The received code may be executed by processor 1104 as it is received, and/or stored in storage device 1110, or other non-volatile storage for later execution.
Each of the processes, methods, and algorithms described in the preceding sections may be embodied in, and fully or partially automated by, code components executed by one or more computer systems or computer processors comprising computer hardware. The one or more computer systems or computer processors may also operate to support performance of the relevant operations in a “cloud computing” environment or as a “software as a service” (SaaS). The processes and algorithms may be implemented partially or wholly in application-specific circuitry. The various features and processes described above may be used independently of one another, or may be combined in various ways. Different combinations and sub-combinations are intended to fall within the scope of this disclosure, and certain method or process blocks may be omitted in some implementations. The methods and processes described herein are also not limited to any particular sequence, and the blocks or states relating thereto can be performed in other sequences that are appropriate, or may be performed in parallel, or in some other manner. Blocks or states may be added to or removed from the disclosed example implementations. The performance of certain of the operations or processes may be distributed among computer systems or computers processors, not only residing within a single machine, but deployed across a number of machines.

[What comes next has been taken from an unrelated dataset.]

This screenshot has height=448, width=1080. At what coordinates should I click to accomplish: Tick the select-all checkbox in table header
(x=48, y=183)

As used herein, a circuit might be implemented utilizing any form of hardware, software, or a combination thereof. For example, one or more processors, controllers, ASICs, PLAS, PALs, CPLDs, FPGAs, logical components, software routines or other mechanisms might be implemented to make up a circuit. In implementation, the various circuits described herein might be implemented as discrete circuits or the functions and features described can be shared in part or in total among one or more circuits. Even though various features or elements of functionality may be individually described or claimed as separate circuits, these features and functionality can be shared among one or more common circuits, and such description shall not require or imply that separate circuits are required to implement such features or functionality. Where a circuit is implemented in whole or in part using software, such software can be implemented to operate with a computing or processing system capable of carrying out the functionality described with respect thereto, such as computer system 1100.

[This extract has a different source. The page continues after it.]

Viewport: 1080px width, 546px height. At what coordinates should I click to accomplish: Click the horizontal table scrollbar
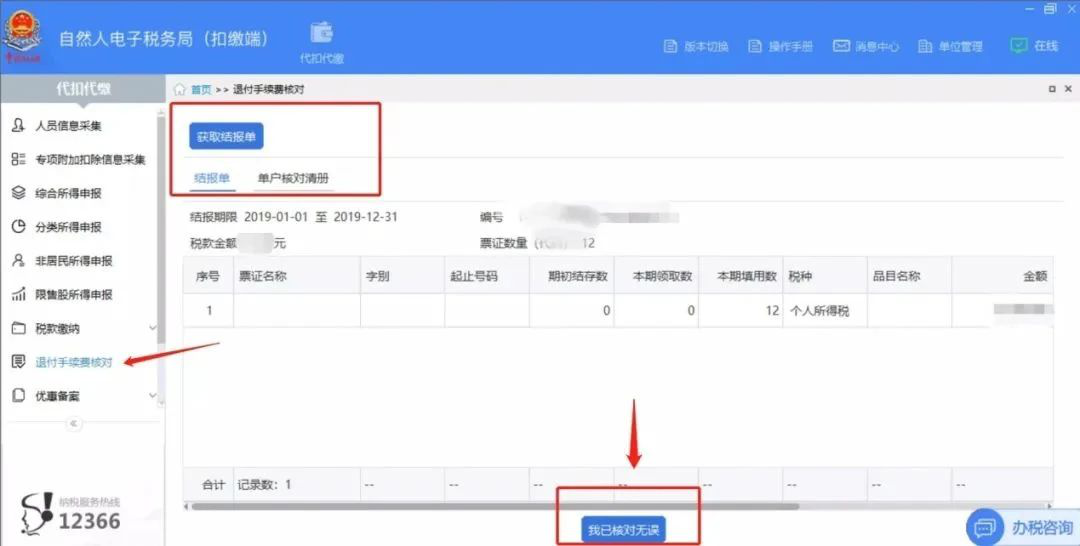(x=500, y=507)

As used herein, the term “or” may be construed in either an inclusive or exclusive sense. Moreover, the description of resources, operations, or structures in the singular shall not be read to exclude the plural. Conditional language, such as, among others, “can,” “could,” “might,” or “may,” unless specifically stated otherwise, or otherwise understood within the context as used, is generally intended to convey that certain implementations include, while other implementations do not include, certain features, elements and/or steps.

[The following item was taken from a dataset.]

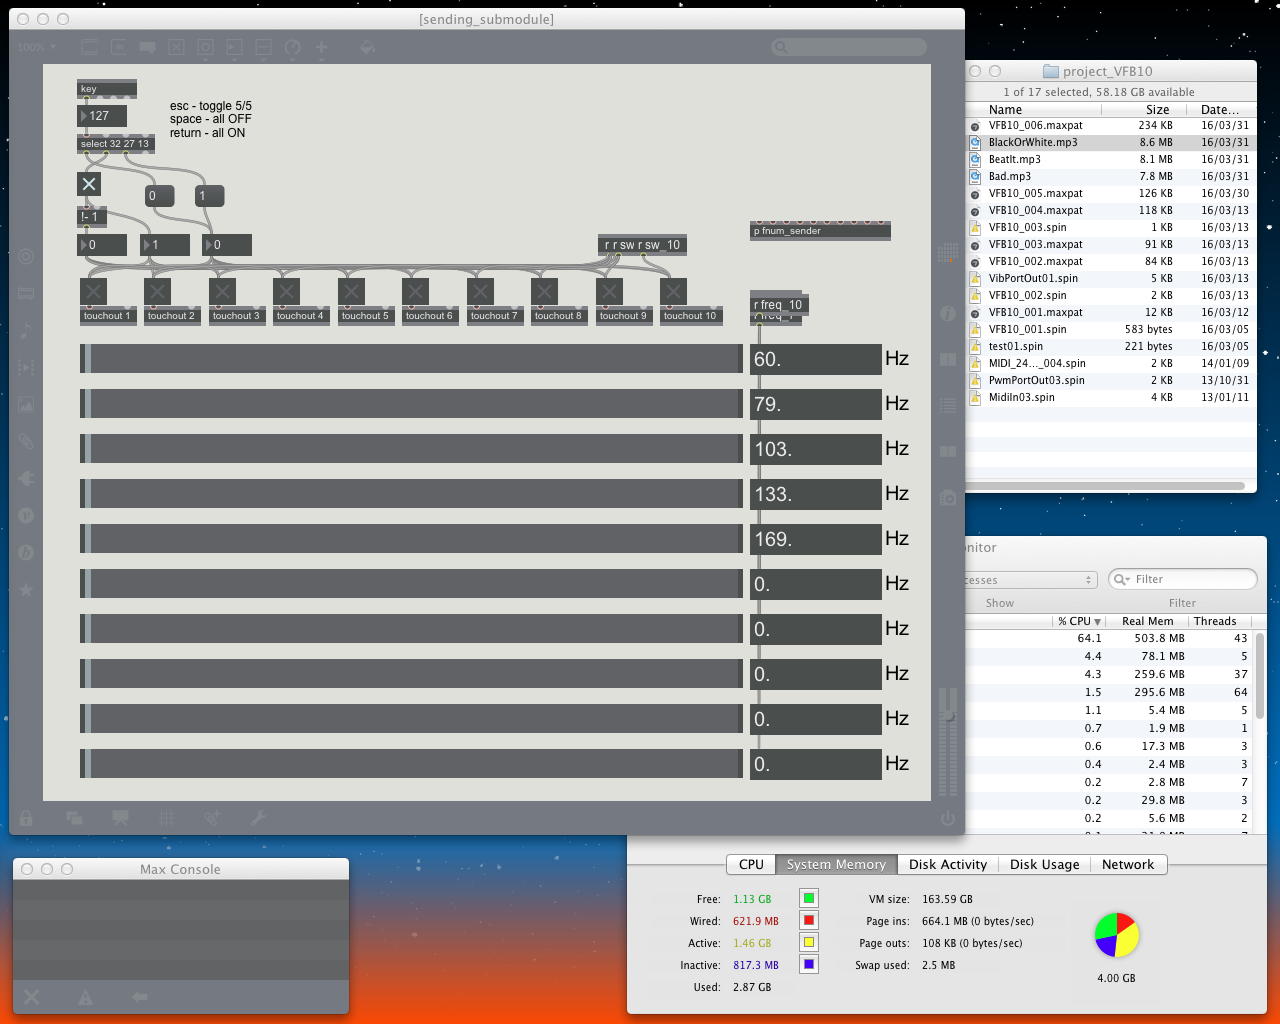Click the inspector info icon in right sidebar
The image size is (1280, 1024).
[947, 313]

Terms and phrases used in this document, and variations thereof, unless otherwise expressly stated, should be construed as open ended as opposed to limiting. Adjectives such as “conventional,” “traditional,” “normal,” “standard,” “known,” and terms of similar meaning should not be construed as limiting the item described to a given time period or to an item available as of a given time, but instead should be read to encompass conventional, traditional, normal, or standard technologies that may be available or known now or at any time in the future. The presence of broadening words and phrases such as “one or more,” “at least,” “but not limited to” or other like phrases in some instances shall not be read to mean that the narrower case is intended or required in instances where such broadening phrases may be absent.